Under Illinois law, "a valid modification of a contract must
satisfy all the criteria essential for a valid contract,
including offer, acceptance, and consideration." Schwinder v.
Austin Bank, 809 N.E.2d 180, 189 (Ill.App.Ct. 2004). When a
contract is modified, the terms of the modification, not the
original contract, control in an action for breach of contract.
Id. "A modified contract containing a term inconsistent with a
term of an earlier contract between the same parties is
interpreted as including an agreement to rescind the inconsistent
term in the earlier contract." Id. Here there is not much
debate as to the validity of the modification. The change orders
were authored by Wise, Minsor's representative, and accepted by
Nash, Richards-Wilcox's representative, and each contained
additional consideration in the form of payments to be made by Minsor: the first in the amount of $27,471 and the second in the
amount of $10,099. What is at issue is the meaning of the change
The first change order, submitted on July 2, 2001, stated that
the shutdown required to finalize the conveyor system
installation would occur on a "date to be determined" and that
the "contract time" would be "extended by X days." The second
change order, submitted on July 16, 2001, stated that the "final
tie-in will require 8 consecutive days of installation. The first
4 days can be completed during production. The last 4 days must
be completed during shutdown." Taken together, these change
orders show that Minsor was willing to and did extend the time of
installation past the contract's original July 16th deadline.

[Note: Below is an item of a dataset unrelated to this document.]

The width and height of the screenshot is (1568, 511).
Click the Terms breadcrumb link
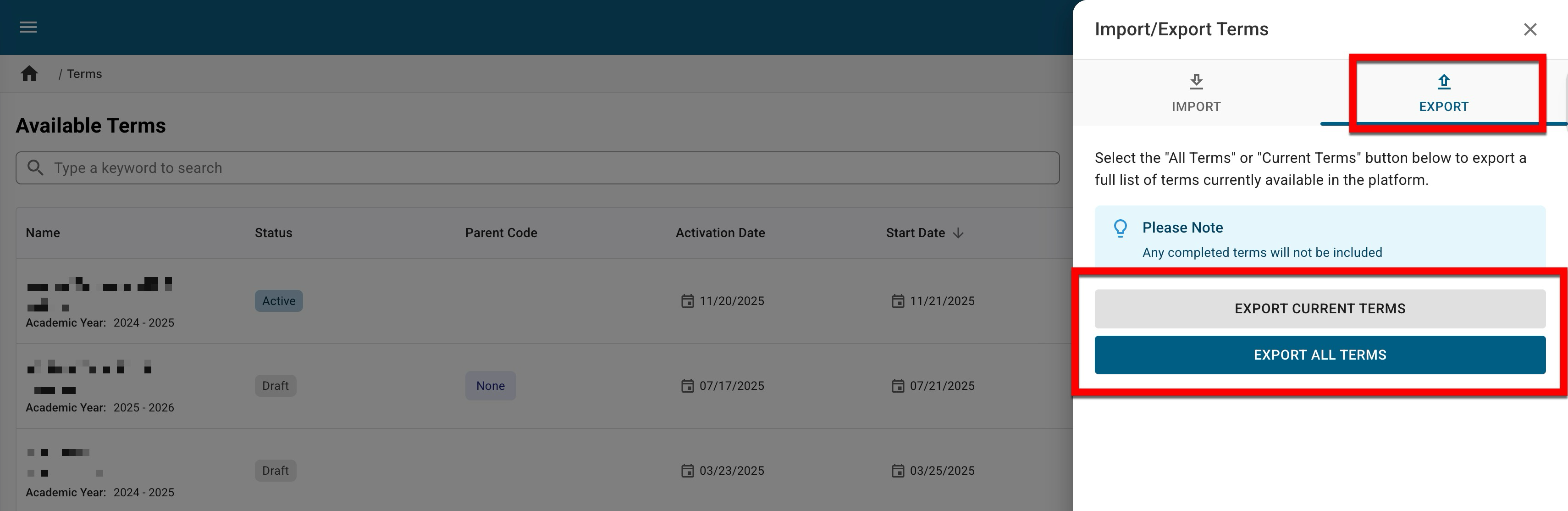85,74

Each of the change orders clearly referenced work which was to be
completed after the original July 16th deadline, with the
July 2nd change order providing for an unspecified extension of
What's more, Minsor allowed Richards-Wilcox to continue its
installation efforts long after the July 16th deadline had
passed. Minsor allowed Richards-Wilcox to complete the first of
the four remaining days of installation in August 2001 and
continued to discuss with Richards-Wilcox possible shutdown dates
well into October 2001. This demonstrates Minsor's intention to
extend the time allowed for completion of the conveyor system
through its change orders.
Minsor argues briefly that it was fraudulently induced into
submitting the change orders at issue here. It claims that
Richards-Wilcox intentionally submitted its proposed system
drawings late so that Minsor would have to extend the time in
order to incorporate necessary changes. According to Minsor,
Richards-Wilcox was attempting to stall the project and cover-up
the fact it could not make timely completion. Given that the statements extending time were incorporated into
the change orders by Minsor's representative, it is difficult to
see how those extensions were induced by Richards-Wilcox's
actions. There is nothing in the record to indicate that Wise
pressed the timing issue with Richards-Wilcox. In fact, he did
the opposite; instead of emphasizing the need to incorporate the
changes during the prearranged time, he wrote an extension of
time into the first change order and then continued to plan the
installation after the deadline had passed. Accordingly, I find
that the original contract was validly modified to extend the
project deadline. Because the time was extended, Richards-Wilcox
did not breach the contract's timing provisions.
Next, Minsor argues that Richards-Wilcox breached the parties'
agreement by failing to provide a turnkey conveyor system and by
failing to provide a system that was structurally sound. Minsor
provides testimony that Richards-Wilcox refused to provide the
controls and other parts needed to make a turnkey system. Minsor
also provides expert testimony that the parts of the conveyors
that were installed were structurally unsound. These, unlike the
contract modification, are issues of fact, not law, which are not
properly resolved during summary judgment.
For the reasons herein, Richards-Wilcox's Motion for Summary
Judgment is GRANTED in part and DENIED in part.